Task objective »
Search the records below for the word "agent", then return every line where it appears.

Dataset records »
§

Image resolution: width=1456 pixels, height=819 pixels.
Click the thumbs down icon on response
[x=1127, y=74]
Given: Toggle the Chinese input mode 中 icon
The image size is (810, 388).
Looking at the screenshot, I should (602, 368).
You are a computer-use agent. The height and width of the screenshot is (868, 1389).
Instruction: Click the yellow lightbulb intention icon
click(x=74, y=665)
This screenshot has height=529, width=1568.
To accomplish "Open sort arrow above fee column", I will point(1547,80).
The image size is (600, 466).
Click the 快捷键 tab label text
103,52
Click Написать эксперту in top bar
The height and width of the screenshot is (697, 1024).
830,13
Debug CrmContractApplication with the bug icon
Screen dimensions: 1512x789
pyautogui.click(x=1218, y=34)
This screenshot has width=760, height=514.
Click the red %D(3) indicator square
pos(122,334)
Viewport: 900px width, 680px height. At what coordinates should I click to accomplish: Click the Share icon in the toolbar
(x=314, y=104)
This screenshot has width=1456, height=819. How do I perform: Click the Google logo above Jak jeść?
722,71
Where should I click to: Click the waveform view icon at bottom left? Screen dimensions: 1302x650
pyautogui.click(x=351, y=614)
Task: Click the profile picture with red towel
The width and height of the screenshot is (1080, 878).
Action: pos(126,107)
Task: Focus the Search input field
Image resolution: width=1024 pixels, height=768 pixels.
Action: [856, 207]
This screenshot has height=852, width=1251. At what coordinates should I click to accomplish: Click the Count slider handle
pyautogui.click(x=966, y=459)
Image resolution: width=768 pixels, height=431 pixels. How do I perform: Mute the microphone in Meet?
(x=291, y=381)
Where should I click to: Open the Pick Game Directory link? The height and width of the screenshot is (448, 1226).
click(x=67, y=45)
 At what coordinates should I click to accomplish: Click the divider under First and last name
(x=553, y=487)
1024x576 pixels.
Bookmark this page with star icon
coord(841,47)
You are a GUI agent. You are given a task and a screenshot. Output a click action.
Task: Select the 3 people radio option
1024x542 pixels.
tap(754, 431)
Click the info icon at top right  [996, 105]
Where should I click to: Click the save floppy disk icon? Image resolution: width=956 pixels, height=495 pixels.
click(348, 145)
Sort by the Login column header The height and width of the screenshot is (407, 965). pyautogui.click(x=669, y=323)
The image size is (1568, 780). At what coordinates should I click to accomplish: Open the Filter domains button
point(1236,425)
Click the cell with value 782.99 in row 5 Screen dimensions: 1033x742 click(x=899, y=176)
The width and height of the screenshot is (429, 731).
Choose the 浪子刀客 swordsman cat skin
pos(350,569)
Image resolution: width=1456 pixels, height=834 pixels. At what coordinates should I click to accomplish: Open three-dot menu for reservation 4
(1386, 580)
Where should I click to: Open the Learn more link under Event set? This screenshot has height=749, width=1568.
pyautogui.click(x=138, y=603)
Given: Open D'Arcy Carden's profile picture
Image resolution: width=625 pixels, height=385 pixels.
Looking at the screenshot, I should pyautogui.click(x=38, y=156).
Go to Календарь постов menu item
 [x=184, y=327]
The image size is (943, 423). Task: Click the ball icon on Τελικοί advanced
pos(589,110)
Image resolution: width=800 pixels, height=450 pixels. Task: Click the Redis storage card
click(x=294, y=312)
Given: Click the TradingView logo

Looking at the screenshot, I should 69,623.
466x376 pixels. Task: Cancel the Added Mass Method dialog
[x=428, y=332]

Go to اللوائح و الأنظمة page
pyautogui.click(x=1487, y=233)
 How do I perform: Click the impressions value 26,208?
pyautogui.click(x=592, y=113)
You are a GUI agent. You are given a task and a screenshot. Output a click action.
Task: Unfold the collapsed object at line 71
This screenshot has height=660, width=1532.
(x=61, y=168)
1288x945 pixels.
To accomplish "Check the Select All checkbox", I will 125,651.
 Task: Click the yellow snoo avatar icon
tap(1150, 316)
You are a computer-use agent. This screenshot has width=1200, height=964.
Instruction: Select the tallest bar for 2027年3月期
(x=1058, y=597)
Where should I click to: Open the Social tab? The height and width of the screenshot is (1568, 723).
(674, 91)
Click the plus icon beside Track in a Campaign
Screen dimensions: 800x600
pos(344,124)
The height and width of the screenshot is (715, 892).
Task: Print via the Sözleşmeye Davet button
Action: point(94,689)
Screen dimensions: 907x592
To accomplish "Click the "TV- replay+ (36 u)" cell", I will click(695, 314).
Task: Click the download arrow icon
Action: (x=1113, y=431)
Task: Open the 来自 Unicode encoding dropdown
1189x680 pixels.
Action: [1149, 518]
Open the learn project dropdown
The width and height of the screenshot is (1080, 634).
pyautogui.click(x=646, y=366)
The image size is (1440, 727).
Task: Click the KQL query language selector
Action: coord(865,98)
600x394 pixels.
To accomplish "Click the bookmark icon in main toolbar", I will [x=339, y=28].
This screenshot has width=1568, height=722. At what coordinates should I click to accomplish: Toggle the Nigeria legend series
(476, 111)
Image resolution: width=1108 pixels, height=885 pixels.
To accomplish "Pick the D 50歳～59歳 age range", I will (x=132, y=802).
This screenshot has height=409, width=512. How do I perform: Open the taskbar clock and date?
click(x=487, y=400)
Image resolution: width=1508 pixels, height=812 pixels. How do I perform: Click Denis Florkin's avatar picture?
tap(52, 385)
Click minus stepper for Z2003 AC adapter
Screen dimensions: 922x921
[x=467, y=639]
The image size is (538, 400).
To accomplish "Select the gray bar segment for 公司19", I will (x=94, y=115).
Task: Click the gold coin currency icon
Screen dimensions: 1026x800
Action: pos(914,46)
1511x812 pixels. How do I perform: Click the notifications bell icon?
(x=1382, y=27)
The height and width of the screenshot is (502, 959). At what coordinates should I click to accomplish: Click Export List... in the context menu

§

Answer to the problem »
You are a computer-use agent. The height and width of the screenshot is (868, 1389).
You are a GUI agent. You are given a task and a screenshot. Output a click action.
You are a GUI agent. You are given a task and a screenshot. Output a click action.
You are a computer-use agent. This screenshot has width=1200, height=964.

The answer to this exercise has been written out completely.